Concernant l’évaluation de l’amendement relatif à la déductibilité des intérêts d’emprunt, le débat est intéressant, madame la ministre. Il est en effet difficile pour un parlementaire de mesurer l’impact sur les finances publiques de l’amendement qu’il dépose. Dans l’organisation qui est la nôtre depuis toujours, seul un service ministériel, en l’espèce une cellule de la direction de la législation fiscale, est apte à en évaluer le coût.

Indépendamment des opinions des uns ou des autres, cette situation est, dans l’absolu, quelque peu regrettable.

Mme Nicole Bricq, rapporteure générale de la commission des finances. Depuis le temps qu’on le dit !

Mme Valérie Pécresse, ministre. Je vous aurais répondu si vous m’aviez posé la question !

M. Philippe Marini, président de la commission des finances. Dans le cadre de mes anciennes fonctions, j’ai manifesté, à plusieurs reprises, mon insatisfaction à cet égard. J’en avais même déjà fait part au ministre de l’économie en fonction avant 2002…

Mme Nicole Bricq, rapporteure générale de la commission des finances. Exactement !

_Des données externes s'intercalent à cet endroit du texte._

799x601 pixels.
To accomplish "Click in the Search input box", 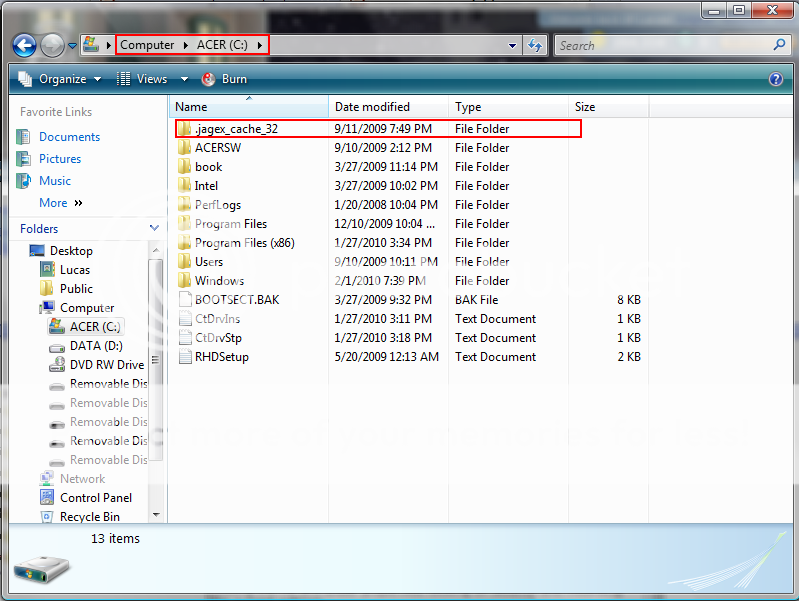I will click(x=660, y=45).
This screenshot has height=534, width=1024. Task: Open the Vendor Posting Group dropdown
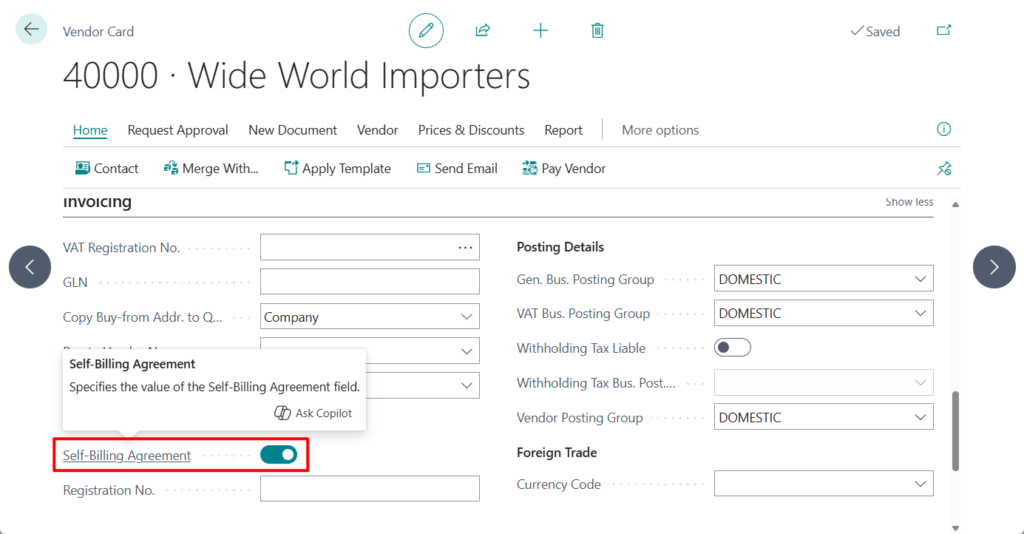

M. Philippe Marini, président de la commission des finances. Bref, il est clair que les parlementaires seraient plus à leur aise s’ils disposaient d’un outil de simulation leur permettant de faire varier les formules retenues dans leurs amendements en fonction du résultat qu’ils veulent obtenir.

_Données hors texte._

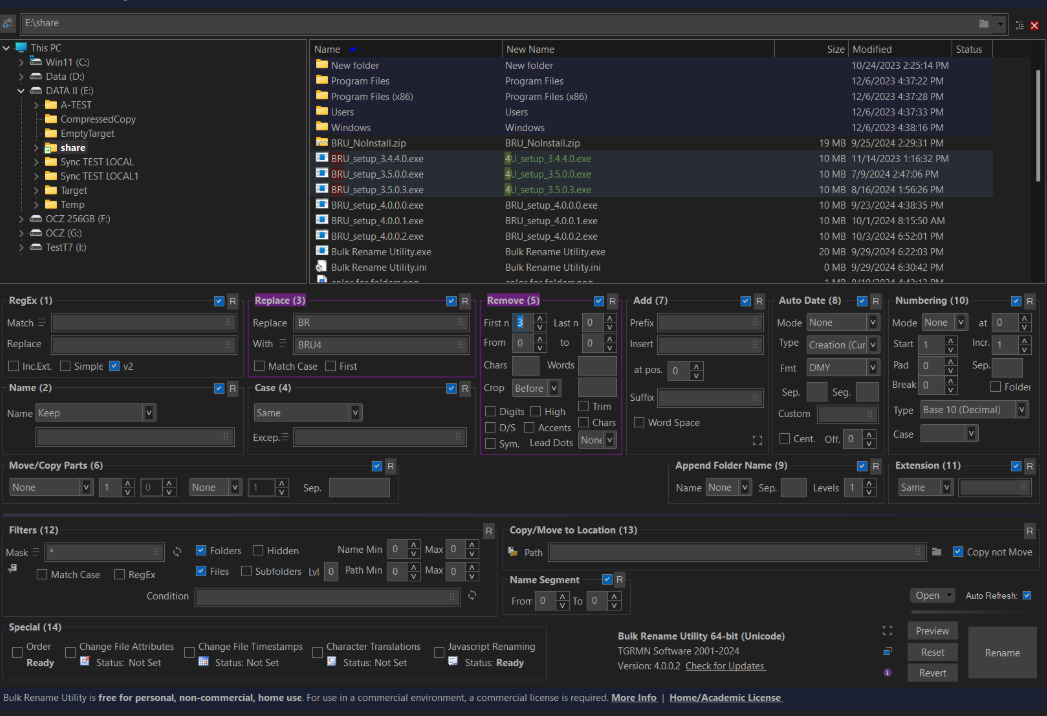Expand the Win11 (C:) drive node

21,62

Pour l’heure, retenons que l’impôt sur les sociétés ne se prête pas trop aux slogans politiques.

Mme Valérie Pécresse, ministre. Exactement !

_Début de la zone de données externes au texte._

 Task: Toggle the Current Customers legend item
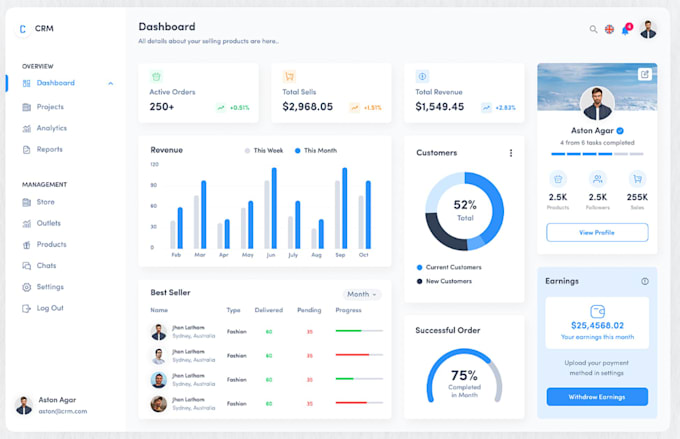click(x=449, y=267)
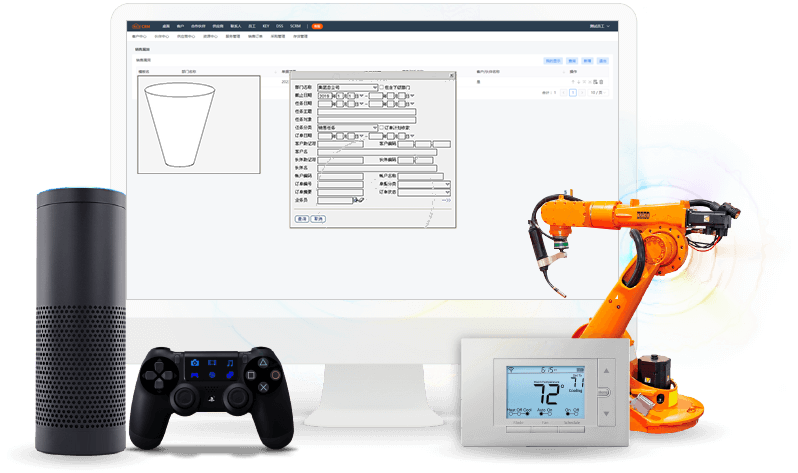Check the 包含下级部门 checkbox
The width and height of the screenshot is (798, 473).
383,88
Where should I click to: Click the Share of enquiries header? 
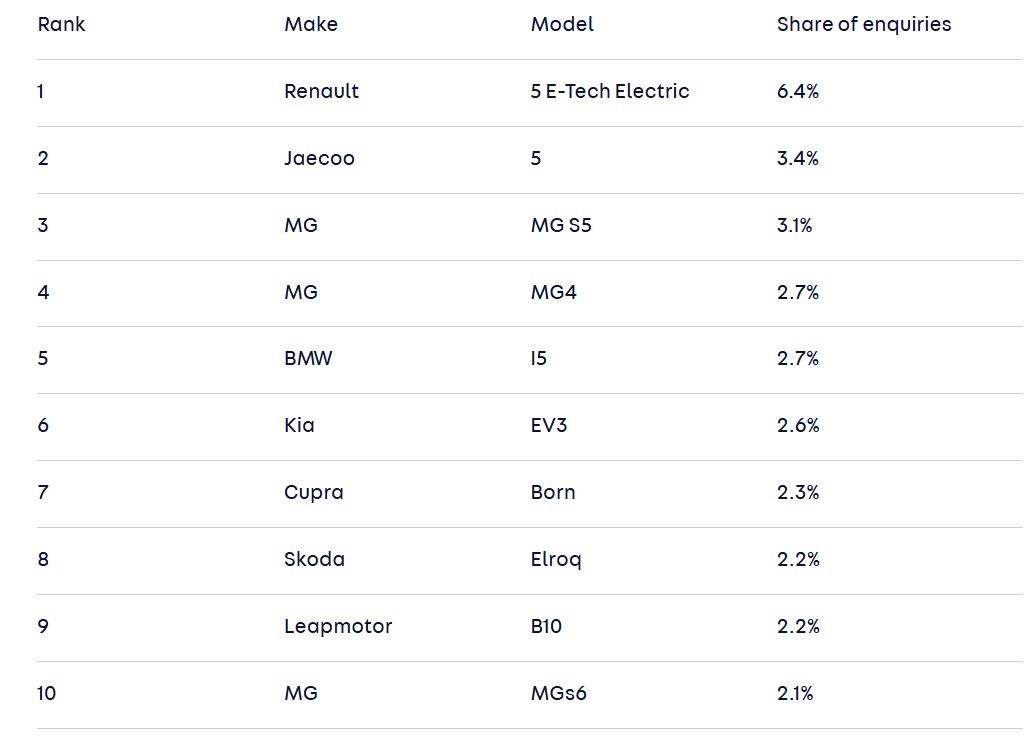864,24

M. Philippe Marini, président de la commission des finances. Il s’agit d’une matière économique et fiscale extrêmement complexe. C’est aller un peu trop vite en besogne que de dire que telle catégorie d’entreprises est soumise à tel taux réel de l’impôt sur les sociétés et que telle autre est soumise à un taux beaucoup plus élevé. Il y a tant de particularités eu égard au lieu où l’on exerce son activité, aux régimes juridiques et fiscaux, que cette simplification n’est pas toujours très opportune et peut même être illusoire.

Aujourd'hui, le produit global de l’impôt sur les sociétés est de l’ordre de 40 milliards d’euros. Il est bien évident que le tissu économique ne pourrait certainement pas supporter un surcoût de 17 milliards d’euros.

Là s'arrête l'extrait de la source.